> **REQUIRED TASKS**
(a) In the OCFS2 forum thread below, which working directory seems to disappear out from under the application?
(b) Condense the paragraph in the OCFS2 forum thread that begins "I contacted Novell and received a PTF patch" into a short bulleted list that keeps its main facts.

> **EXCERPT TO READ**
[Ocfs2-users] OCFS2 1.4 Problem on SuSE

Sunil Mushran sunil.mushran at oracle.com
Tue Sep 29 09:48:10 PDT 2009


I won't be able to help you with sles kernel versions. As far as I know,
that fix has not yet made it in any official kernel. But I could be wrong.

In any event, this issue will be best handled by Novell.

Angelo McComis wrote:
> All:
>
> I contacted Novell and received a PTF patch, however, we also ran the
> current patch updates to the box which was actually a couple builds
> newer than the patch (patch was -39.3, our current was -42.5). We are
> still having the crash.
>
> I should clarify a little more around the application behavior...
> essentially, the application kicks off a run job, and fails due to a
> file not found error...  the working directory (in our case,
> /opt/IBM/dev/projects/) seems to disappear out from under the app,
> which causes the app to error out.  I checked my /var/log/messages and
> see nothing now during the time the testing was occurring... just the
> ssh logins from the application as it's kicking off the job.
>
> I plan to present a LUN directly to one host and create a simple ext2
> fs there. This would help narrow the focus from storage stack in
> general or ocfs2 specifically.

> **A block of data**
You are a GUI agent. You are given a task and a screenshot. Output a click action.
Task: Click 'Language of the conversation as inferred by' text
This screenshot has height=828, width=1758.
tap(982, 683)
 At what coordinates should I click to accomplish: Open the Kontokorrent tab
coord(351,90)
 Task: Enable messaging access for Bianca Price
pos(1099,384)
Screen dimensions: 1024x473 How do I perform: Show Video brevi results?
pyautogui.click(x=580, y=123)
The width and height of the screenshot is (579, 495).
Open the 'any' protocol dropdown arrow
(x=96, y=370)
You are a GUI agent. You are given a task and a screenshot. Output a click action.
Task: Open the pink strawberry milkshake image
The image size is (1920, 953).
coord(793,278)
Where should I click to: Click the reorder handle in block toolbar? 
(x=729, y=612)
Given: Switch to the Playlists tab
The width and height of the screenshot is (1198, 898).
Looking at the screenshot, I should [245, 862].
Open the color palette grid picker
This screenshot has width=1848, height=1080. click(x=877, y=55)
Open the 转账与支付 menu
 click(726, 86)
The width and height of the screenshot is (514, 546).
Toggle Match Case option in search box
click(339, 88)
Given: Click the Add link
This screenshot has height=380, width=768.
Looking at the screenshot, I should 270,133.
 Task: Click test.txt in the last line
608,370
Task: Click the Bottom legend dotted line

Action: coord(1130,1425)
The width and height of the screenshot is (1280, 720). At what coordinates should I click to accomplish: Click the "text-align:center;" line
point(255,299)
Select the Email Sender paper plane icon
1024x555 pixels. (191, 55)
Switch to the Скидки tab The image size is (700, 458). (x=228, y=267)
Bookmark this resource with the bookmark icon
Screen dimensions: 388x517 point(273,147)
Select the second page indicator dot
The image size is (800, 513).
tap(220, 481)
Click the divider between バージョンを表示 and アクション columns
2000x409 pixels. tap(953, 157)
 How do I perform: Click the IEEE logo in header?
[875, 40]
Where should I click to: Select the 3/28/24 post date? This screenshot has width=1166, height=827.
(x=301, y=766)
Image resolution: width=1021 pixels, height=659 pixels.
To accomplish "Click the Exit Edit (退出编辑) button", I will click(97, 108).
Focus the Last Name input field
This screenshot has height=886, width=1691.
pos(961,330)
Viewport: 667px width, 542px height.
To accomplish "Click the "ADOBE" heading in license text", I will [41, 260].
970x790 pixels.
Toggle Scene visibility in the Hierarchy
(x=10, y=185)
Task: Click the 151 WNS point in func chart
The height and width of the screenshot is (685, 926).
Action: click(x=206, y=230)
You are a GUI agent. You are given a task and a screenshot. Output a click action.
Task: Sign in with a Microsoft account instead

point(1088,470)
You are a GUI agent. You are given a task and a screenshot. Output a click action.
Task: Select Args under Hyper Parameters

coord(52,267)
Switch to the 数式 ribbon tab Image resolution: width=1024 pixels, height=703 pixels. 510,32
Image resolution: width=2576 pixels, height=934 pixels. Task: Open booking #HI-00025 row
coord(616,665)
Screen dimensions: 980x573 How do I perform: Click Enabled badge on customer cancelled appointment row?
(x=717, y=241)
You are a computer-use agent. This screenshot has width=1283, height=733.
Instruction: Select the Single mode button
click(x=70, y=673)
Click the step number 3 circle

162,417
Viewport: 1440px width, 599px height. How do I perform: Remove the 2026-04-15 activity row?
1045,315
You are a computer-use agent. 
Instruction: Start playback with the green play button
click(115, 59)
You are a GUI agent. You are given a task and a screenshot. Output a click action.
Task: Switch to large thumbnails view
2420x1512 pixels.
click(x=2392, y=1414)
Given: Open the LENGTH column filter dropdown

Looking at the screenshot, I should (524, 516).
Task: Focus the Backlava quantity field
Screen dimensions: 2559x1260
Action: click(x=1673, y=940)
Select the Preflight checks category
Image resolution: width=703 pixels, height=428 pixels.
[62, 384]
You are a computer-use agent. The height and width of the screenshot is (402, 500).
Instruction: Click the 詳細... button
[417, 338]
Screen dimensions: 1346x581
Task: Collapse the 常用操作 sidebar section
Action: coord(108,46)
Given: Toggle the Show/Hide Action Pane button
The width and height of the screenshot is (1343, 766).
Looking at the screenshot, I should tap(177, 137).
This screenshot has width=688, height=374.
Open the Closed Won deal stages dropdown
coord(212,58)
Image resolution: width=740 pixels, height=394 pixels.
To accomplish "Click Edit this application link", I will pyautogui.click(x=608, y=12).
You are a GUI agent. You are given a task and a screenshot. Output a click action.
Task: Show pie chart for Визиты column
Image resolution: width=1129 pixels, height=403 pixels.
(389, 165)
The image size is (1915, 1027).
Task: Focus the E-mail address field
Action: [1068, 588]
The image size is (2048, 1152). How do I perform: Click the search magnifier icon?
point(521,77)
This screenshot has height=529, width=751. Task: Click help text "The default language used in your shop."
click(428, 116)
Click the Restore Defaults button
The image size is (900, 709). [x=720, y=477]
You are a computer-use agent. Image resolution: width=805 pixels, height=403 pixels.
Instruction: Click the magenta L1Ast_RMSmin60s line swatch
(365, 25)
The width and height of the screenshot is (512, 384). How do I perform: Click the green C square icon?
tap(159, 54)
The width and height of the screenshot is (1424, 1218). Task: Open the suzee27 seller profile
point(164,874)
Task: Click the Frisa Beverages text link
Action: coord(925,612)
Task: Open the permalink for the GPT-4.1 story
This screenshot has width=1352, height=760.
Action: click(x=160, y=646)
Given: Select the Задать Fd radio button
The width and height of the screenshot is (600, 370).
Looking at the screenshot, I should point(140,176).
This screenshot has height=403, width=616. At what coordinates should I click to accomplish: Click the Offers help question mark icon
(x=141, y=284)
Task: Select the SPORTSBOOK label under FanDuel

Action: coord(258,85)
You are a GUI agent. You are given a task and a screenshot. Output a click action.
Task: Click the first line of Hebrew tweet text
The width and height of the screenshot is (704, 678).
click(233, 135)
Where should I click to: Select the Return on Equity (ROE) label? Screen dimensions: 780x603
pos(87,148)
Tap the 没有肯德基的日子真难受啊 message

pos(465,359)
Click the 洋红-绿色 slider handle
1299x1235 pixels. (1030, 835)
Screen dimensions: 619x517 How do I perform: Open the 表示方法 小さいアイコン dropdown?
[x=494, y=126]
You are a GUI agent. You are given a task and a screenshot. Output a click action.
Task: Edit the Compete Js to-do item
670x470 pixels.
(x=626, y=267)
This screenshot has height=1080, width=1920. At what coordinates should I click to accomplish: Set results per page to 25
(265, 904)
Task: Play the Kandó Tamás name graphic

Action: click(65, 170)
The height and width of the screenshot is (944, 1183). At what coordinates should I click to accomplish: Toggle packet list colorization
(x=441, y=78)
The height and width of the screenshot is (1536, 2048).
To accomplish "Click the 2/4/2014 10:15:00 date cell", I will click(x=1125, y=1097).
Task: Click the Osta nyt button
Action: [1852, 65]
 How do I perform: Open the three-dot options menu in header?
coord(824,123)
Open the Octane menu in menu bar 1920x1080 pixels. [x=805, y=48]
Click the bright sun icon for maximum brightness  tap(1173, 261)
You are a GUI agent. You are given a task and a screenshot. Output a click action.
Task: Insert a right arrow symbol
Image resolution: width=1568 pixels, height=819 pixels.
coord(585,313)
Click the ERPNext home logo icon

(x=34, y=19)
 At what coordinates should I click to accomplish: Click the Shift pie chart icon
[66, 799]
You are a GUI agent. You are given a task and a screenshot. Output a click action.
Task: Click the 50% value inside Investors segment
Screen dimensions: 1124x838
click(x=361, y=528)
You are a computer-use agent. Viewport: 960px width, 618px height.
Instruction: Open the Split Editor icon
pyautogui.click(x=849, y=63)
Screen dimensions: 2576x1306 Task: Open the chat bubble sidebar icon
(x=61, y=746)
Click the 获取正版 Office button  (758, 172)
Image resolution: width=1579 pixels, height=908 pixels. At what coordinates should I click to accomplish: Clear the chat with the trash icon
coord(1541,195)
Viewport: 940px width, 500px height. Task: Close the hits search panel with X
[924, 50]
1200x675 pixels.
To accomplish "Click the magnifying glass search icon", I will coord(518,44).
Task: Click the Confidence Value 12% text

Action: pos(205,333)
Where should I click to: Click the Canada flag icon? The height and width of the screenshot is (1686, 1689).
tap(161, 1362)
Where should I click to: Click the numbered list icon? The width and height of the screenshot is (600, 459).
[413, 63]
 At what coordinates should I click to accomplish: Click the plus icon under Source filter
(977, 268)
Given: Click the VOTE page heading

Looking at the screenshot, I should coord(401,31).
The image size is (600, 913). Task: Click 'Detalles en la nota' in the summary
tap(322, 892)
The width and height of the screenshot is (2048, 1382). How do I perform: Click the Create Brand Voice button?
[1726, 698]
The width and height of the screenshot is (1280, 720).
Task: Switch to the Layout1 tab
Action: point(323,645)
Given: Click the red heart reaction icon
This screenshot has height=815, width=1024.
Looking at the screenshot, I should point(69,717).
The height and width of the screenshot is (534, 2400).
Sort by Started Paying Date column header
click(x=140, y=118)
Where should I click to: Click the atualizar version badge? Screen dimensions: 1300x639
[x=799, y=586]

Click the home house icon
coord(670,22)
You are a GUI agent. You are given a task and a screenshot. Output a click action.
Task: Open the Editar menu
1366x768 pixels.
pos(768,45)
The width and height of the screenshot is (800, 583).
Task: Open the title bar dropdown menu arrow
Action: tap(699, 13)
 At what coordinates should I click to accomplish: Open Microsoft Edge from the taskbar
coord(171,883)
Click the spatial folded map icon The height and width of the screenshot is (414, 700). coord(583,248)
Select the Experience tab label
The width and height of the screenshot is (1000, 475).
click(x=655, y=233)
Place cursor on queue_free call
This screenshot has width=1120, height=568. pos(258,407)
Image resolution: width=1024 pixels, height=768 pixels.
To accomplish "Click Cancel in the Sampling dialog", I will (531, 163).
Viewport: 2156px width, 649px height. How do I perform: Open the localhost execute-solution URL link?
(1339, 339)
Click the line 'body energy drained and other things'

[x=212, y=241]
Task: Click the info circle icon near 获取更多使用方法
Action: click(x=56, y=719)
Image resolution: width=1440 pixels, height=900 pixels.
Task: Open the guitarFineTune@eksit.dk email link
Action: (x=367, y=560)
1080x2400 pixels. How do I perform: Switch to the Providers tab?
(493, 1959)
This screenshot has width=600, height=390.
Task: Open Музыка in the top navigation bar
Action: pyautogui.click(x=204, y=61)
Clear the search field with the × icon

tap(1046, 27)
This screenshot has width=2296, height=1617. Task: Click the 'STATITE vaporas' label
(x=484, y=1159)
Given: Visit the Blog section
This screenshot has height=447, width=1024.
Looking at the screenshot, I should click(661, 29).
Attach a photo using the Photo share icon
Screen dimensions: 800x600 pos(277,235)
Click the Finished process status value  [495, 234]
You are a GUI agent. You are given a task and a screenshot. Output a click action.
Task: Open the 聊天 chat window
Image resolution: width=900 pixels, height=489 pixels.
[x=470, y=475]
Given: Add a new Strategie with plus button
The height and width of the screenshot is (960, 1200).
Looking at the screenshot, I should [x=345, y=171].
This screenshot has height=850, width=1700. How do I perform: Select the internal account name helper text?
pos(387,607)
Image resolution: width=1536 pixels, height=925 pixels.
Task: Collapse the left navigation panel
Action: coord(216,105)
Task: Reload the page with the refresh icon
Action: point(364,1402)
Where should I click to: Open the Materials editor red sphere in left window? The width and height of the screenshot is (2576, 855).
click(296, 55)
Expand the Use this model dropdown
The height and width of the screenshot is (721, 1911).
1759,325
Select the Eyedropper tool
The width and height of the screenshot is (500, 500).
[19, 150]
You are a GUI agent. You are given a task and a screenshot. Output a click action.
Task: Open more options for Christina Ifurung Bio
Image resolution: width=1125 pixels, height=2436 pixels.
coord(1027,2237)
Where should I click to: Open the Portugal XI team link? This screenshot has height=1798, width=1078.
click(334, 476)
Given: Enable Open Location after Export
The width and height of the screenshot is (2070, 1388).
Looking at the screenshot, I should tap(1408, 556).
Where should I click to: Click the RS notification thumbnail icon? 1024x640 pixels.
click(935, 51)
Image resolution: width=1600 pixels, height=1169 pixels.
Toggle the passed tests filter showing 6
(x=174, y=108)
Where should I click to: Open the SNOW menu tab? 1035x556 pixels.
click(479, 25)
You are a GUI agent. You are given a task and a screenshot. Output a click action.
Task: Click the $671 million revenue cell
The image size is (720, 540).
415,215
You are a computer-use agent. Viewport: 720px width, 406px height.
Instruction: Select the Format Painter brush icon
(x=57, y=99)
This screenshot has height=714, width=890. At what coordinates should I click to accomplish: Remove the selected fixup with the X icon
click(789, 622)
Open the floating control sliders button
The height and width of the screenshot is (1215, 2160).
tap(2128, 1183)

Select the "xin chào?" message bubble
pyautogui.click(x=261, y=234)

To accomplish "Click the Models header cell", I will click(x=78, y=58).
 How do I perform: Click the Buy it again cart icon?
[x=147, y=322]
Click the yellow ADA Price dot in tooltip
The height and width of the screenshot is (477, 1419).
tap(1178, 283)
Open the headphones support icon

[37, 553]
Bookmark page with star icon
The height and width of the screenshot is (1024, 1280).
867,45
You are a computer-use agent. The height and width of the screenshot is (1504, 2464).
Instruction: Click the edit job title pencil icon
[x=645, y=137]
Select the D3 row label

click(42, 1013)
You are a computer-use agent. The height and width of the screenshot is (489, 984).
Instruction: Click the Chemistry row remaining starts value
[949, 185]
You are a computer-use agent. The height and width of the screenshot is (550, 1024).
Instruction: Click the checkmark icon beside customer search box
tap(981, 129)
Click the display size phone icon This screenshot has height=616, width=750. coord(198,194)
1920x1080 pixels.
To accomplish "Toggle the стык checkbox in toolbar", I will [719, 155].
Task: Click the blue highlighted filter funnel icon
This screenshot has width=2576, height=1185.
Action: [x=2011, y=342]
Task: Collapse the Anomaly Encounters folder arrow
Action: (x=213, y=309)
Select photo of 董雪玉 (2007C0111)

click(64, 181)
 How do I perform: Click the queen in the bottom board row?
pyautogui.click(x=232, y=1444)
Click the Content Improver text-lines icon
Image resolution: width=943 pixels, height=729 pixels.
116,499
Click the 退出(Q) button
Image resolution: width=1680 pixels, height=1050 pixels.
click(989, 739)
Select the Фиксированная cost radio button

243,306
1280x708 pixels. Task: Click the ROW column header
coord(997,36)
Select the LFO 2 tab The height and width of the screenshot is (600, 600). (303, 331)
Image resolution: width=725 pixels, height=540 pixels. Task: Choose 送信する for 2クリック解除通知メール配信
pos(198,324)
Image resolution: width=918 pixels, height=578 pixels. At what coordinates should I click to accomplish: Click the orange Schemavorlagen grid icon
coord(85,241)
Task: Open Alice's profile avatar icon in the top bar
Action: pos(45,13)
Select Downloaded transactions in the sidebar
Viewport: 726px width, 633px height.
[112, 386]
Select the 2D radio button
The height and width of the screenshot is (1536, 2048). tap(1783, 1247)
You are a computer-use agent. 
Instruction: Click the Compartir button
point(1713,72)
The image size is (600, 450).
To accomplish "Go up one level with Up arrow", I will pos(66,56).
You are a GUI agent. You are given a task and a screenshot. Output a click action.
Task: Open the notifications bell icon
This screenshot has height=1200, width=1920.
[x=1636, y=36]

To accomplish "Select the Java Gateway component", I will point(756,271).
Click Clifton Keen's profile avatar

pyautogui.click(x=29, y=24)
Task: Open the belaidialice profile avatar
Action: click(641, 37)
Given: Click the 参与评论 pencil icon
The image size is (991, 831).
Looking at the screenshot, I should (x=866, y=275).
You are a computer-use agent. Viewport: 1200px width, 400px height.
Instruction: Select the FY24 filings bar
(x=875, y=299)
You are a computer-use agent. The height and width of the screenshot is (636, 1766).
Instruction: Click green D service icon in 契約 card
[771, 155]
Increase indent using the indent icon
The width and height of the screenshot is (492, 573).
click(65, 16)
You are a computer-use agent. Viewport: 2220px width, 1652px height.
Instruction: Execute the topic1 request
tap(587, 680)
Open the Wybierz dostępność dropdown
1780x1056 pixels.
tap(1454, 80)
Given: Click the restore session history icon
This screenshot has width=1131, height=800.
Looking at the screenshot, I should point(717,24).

> **RESULTS FOR THE EXERCISE**
(a) /opt/IBM/dev/projects/

(b)
- Novell was contacted and provided a PTF patch (-39.3).
- The current patch updates were also applied to the box, a couple of builds newer than the patch (-42.5).
- The crash still occurs.